Today, on my drive to work, I was listening an episode of ‘The good, the bad and the buggy’ podcast – specifically the episode titled ‘Food for Thought’. This episode focused on the way technology has influenced the way we order food.

It has occurred to me that where I choose to buy pizza is more down to the quality of the online website than the quality of the pizza itself.

A lot of people will have heard of the well-known pizza restaurant Dominos. The pizza they sell there is pretty good, but I’ve always disliked their range of side orders. I’ve found them overpriced and lacking in choice. Dominos is also generally more expensive than other local pizza restaurants.

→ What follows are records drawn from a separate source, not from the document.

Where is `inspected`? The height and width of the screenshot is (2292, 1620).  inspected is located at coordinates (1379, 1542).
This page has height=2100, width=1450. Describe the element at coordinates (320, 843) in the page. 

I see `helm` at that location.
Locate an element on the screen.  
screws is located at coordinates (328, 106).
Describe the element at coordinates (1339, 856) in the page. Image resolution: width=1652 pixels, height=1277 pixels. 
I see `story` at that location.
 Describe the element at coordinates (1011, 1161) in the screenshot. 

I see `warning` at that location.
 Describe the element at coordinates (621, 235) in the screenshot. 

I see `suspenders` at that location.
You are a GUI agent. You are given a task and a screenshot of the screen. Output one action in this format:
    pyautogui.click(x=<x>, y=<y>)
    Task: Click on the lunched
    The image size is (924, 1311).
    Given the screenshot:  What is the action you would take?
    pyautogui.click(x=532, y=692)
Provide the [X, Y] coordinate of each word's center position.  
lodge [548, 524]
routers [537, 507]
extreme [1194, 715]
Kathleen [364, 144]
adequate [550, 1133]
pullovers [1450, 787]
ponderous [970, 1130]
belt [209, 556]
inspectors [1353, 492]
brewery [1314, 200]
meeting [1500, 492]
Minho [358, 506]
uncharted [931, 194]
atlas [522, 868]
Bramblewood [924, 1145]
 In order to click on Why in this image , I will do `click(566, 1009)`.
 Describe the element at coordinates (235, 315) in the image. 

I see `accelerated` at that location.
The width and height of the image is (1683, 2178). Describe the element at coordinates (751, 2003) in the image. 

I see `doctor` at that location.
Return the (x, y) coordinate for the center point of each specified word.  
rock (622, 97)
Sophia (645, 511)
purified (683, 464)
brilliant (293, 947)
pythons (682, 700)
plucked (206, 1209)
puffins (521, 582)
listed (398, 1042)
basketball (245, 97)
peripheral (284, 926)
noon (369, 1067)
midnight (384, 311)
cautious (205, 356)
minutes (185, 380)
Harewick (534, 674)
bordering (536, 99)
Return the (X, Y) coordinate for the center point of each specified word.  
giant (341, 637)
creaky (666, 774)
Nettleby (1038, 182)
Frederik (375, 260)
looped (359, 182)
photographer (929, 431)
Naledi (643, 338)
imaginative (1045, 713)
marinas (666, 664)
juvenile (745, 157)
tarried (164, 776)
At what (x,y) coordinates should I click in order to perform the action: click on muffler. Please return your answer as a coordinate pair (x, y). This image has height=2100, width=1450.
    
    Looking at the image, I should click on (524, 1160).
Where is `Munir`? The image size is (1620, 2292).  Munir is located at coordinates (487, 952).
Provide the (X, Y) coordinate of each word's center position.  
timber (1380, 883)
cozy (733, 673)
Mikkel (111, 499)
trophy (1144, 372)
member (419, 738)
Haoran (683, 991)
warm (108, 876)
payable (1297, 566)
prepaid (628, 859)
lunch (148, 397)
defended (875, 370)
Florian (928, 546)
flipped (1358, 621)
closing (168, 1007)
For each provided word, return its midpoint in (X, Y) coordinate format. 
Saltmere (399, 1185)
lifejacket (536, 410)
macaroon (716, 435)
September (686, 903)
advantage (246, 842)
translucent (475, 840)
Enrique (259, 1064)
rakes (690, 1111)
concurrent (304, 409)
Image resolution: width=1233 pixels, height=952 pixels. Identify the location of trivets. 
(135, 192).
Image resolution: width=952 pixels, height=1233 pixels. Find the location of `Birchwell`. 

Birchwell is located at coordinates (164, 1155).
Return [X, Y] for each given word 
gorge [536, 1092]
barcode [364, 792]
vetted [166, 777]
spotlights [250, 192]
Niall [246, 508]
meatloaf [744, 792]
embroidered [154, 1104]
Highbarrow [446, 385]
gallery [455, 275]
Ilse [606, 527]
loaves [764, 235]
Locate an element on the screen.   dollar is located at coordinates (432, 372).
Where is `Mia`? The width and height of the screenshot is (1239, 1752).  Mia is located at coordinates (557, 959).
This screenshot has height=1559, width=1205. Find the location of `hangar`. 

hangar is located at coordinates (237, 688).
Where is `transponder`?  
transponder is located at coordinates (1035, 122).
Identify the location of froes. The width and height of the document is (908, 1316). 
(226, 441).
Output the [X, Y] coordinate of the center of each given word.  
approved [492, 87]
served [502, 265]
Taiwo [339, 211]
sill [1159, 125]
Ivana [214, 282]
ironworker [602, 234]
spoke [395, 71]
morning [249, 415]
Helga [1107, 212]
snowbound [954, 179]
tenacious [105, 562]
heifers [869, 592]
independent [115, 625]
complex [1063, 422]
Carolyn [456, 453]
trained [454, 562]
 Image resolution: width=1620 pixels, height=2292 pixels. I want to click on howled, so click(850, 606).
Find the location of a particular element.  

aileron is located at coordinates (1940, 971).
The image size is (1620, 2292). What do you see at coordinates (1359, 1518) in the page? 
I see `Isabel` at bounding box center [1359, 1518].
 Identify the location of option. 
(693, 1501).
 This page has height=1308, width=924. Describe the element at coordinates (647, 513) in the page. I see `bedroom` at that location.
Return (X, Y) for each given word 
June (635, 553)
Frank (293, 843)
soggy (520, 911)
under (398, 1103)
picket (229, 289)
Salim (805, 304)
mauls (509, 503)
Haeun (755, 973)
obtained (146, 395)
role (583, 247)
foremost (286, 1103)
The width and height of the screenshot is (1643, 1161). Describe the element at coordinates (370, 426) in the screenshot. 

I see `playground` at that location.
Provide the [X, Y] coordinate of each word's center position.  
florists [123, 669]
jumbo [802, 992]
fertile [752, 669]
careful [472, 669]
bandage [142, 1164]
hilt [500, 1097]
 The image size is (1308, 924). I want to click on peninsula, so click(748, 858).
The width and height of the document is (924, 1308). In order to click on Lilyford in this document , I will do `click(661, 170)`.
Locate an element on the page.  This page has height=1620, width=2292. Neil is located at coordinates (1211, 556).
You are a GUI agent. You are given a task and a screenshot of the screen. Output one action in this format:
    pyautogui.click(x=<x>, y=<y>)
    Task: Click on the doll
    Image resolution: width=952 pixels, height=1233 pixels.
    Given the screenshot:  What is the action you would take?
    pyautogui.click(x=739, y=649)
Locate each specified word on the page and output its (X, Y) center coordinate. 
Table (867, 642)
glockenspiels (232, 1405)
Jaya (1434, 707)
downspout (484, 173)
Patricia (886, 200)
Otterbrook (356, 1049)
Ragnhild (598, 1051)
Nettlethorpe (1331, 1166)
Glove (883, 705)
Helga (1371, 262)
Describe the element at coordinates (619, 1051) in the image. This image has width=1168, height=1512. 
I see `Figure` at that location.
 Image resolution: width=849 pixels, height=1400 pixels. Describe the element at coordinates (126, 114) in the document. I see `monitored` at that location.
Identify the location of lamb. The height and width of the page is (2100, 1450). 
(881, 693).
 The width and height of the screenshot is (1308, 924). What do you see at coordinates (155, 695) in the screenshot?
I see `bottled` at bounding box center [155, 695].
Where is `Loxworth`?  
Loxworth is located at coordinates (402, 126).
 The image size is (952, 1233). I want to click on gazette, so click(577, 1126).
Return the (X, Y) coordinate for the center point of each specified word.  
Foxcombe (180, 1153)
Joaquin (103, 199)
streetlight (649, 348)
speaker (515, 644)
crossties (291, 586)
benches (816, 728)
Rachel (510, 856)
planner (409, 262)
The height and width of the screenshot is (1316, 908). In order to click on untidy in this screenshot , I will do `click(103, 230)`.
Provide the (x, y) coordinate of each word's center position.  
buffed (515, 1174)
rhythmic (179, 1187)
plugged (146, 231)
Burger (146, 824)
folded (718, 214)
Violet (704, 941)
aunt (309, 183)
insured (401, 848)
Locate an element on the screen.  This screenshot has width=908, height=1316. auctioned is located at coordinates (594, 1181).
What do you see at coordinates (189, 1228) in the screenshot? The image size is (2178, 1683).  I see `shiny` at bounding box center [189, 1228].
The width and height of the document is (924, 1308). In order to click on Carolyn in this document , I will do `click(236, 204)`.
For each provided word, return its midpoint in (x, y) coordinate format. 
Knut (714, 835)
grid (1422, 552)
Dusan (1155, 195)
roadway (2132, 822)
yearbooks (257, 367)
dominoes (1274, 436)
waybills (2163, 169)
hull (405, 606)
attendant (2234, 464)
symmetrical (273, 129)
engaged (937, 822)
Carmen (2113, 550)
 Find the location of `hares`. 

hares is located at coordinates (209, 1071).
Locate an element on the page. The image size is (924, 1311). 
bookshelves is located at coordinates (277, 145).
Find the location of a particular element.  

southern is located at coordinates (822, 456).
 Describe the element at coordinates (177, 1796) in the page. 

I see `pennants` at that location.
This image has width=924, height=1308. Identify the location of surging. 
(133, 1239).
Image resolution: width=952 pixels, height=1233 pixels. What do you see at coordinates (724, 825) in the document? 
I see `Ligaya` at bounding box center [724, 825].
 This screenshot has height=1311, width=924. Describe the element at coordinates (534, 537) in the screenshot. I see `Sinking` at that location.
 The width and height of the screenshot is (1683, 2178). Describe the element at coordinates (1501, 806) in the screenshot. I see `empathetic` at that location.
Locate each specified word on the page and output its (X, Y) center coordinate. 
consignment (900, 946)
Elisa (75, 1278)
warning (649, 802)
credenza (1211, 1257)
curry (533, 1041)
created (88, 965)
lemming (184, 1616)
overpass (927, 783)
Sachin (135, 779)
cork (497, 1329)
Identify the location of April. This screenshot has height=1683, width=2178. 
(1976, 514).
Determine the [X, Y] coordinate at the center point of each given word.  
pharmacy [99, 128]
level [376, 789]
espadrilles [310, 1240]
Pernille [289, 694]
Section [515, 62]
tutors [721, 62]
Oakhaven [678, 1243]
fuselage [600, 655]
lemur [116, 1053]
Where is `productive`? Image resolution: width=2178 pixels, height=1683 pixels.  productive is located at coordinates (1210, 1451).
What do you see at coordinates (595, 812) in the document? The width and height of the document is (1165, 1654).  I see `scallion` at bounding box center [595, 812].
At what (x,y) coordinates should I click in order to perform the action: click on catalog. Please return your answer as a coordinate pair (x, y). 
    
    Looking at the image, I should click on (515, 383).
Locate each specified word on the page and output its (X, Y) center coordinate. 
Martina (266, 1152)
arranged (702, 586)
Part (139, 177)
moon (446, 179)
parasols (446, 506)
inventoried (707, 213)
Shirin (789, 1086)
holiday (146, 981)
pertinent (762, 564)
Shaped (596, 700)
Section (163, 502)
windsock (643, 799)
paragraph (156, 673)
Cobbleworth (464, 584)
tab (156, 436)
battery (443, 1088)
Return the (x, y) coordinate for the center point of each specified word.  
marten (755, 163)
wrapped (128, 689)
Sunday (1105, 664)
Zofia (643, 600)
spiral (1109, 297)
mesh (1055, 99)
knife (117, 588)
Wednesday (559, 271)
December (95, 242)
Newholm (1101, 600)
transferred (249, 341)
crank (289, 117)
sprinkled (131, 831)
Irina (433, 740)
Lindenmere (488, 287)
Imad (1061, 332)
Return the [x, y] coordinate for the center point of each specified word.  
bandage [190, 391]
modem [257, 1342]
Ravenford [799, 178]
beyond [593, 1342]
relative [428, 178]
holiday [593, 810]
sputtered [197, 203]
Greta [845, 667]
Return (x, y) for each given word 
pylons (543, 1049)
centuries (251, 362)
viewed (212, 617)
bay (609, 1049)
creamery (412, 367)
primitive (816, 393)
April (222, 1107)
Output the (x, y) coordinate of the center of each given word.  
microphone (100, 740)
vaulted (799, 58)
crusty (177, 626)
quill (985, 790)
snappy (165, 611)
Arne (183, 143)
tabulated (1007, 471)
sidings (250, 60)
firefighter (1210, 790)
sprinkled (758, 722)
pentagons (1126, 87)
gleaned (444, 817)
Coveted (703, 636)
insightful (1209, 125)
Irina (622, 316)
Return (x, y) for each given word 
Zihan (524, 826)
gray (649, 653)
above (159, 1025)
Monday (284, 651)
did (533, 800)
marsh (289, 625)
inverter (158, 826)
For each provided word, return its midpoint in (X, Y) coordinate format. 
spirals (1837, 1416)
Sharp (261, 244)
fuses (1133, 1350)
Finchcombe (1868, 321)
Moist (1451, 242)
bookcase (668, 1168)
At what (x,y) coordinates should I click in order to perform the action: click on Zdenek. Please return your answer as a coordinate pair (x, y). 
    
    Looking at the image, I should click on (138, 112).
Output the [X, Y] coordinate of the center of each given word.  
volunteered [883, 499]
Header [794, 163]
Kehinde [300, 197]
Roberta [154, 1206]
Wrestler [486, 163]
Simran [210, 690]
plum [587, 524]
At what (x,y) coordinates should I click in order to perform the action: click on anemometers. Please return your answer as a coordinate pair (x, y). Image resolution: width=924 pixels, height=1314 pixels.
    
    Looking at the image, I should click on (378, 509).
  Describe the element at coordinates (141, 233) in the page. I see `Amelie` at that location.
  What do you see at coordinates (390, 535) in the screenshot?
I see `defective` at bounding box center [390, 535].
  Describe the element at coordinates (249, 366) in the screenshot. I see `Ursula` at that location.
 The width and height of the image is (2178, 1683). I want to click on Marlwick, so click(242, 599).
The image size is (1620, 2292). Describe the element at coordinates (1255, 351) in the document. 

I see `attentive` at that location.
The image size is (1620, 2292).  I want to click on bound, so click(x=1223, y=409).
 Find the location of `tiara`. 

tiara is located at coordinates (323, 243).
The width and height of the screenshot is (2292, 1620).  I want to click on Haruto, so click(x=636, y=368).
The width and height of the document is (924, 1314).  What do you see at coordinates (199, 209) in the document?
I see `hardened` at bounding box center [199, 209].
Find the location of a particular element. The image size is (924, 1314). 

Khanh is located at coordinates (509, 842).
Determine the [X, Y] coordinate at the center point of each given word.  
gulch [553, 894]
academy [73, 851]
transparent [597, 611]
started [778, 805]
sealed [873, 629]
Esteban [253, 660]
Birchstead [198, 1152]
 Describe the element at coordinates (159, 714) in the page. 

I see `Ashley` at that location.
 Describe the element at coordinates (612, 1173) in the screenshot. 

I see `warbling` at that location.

There was this local pizza restaurant in the town I went to university. The pizza was delicious, and the prices a lot more reasonable compared to Dominos. However, when a Dominos opened up in the town, I started getting my pizza from there instead. Not because of the quality of the pizza, which I’ve already stated was inferior to the other local pizza restaurant. Dominos had a really good online ordering system. It was so easy to use, even if you had a complicated order that required like extra pizza toppings. A pizza of my choice could be ordered in minutes. It even had a tracker saying how long it would be before my pizza arrived.

This improved the user experience so much that I preferred to order my pizza from Dominos. The introduction of a good online ordering system has helped improve their customer base, and their profits. It shows how much value can be gained from investing in technology as well as pizza.

Companies are now relying a great deal on developing technology to boost sales. Technology can be used to improve the product or service they well. However, there does seem to be more focus on user experience. Happy customers are more likely to return and spend more money.